Shared-savings payment models also provide the promise of slowing the growth in Medicare outlays over time. The multispecialty group practices participating in Medicare’s Physician Group Practice Demonstration (PGPD) have pursued a variety of strategies to reduce overuse, avoidable hospitalizations, and readmissions, resulting in Medicare savings and improved quality (Trisolini, M. et al., 2008). The Medicare Payment Advisory Commission (MedPAC) has estimated that 75 percent of all hospital readmissions are potentially preventable and that these preventable readmissions account for $12 billion in spending a year (Medicare Payment Advisory Commission, 2008).

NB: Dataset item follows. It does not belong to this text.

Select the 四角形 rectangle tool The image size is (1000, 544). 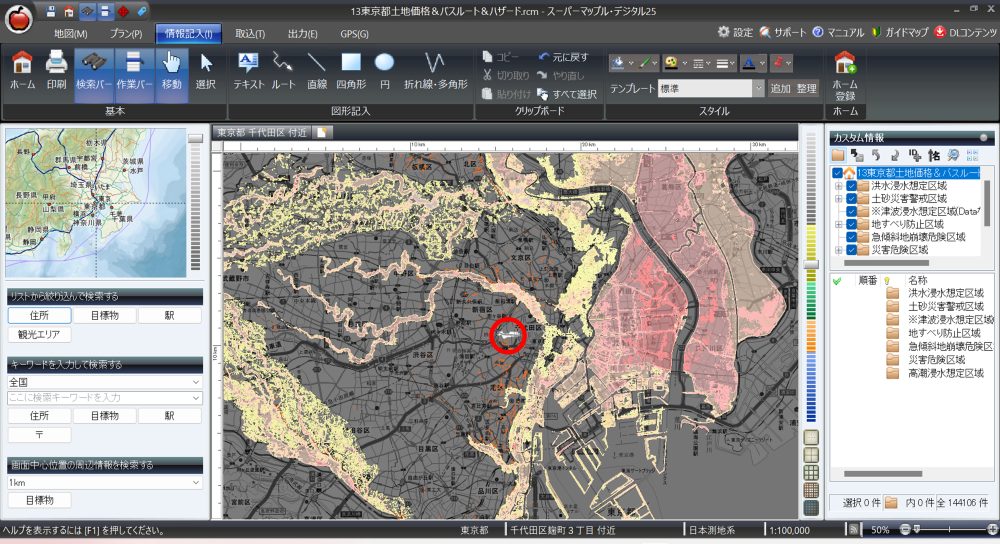(350, 71)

Although not all of these readmissions can be eliminated, many of them could be.
Another line of risk is that provider organizations would shift care to nonbundled services—for example, primary care physician practices might increase specialist referrals; similarly, hospital systems might increase admissions for relatively simple and low-cost cases. Such behavior might be financially advantageous to the individual provider organization, even if it undercuts the overall savings available to be shared. Practice patterns should be monitored, and peer pressure might be brought to bear on providers with unusually high volumes of referrals or inappropriate admissions, through a system of peer site visits and “structured dialogue,” as occurs in the German hospital quality benchmarking system.17 In addition, good performance on these dimensions could be included in the system of rewards for high performance. Providers persisting in abusing the system could be penalized by withholding rewards or be dropped from participation.

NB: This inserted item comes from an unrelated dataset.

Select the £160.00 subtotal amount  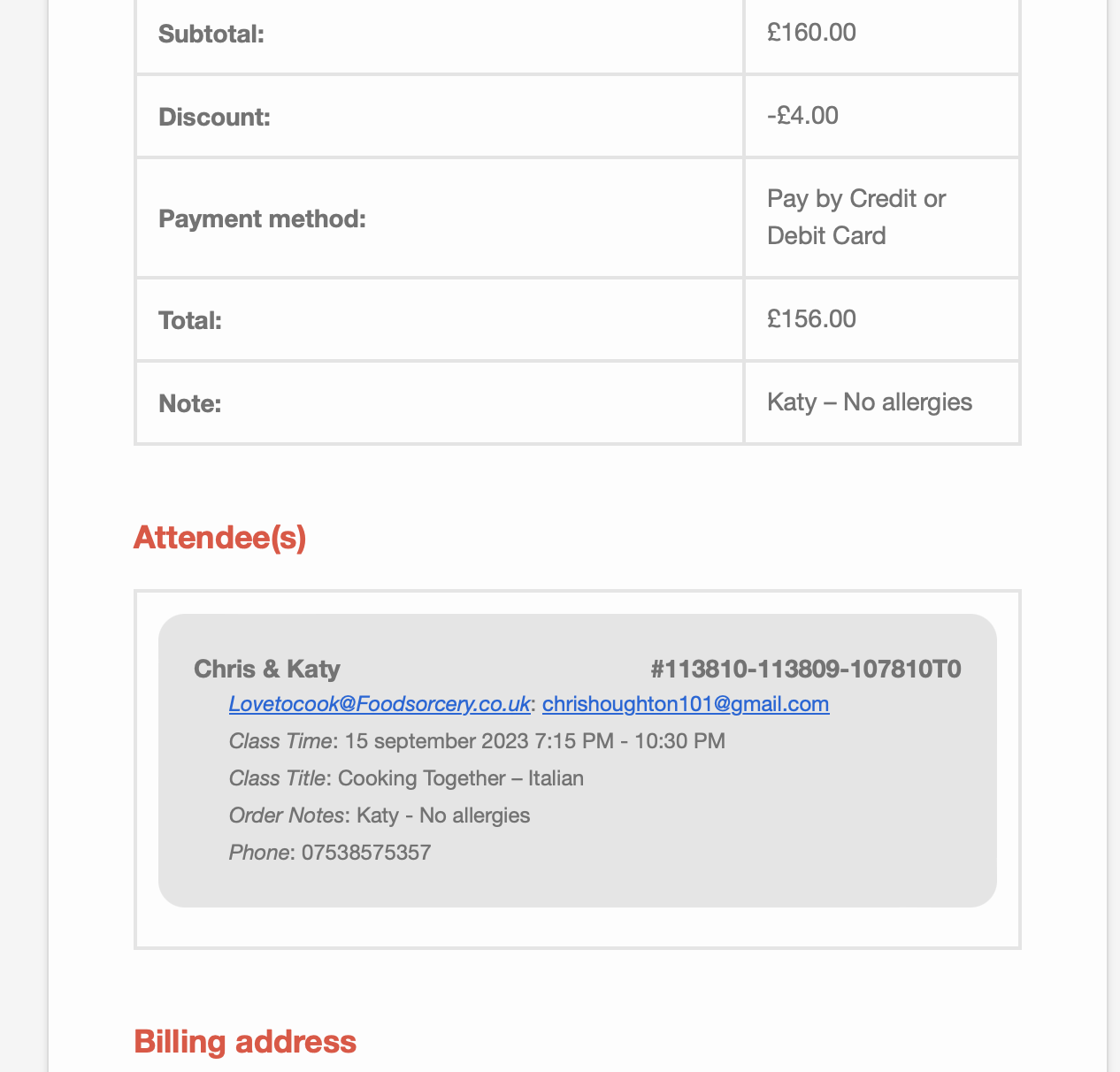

One potential barrier to provider participation is the assumption of risk for large losses—resulting from either catastrophic medical events or the need for extensive services that are included in the bundled fee but provided outside of the provider organization (for example, out-of-network subspecialty care). To help protect against this risk, Medicare should offer a reinsurance mechanism to organizations taking a global fee for ambulatory care, global DRG case rates, or a global payment per enrollee. A variety of mechanisms are possible at both the organization and individual case levels, such as risk corridors, stop-loss insurance, and outlier payments.

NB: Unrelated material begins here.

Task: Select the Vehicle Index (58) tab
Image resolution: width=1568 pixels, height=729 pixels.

Another possible barrier to participation is the need to implement new systems to meet the requirements for participation and accreditation/certification—such as better implementation of evidence-based guidelines and rapid performance reporting. Participating organizations will need electronic information systems, but fewer than half of medical groups with twenty or more physicians have such systems in place now. Nonetheless, new systems and the ability to meet requirements are necessary to safeguards on quality and address patients’ and the public’s concerns over the incentives for underuse that derailed the managed care movement in the 1990s. This issue can be addressed in two ways. Medicare could provide practices with technical support in choosing and implementing such systems; indeed, it is already providing such support to some extent through its Doctors Office Quality Information Technology (DOQ-IT) project and several other initiatives. In addition, Medicare ultimately may need to place similar requirements on nonparticipating providers, and the extent to which it is responsive to providers’ input on opportunities for streamlining current regulatory burdens will affect the rate of participation among provider organizations.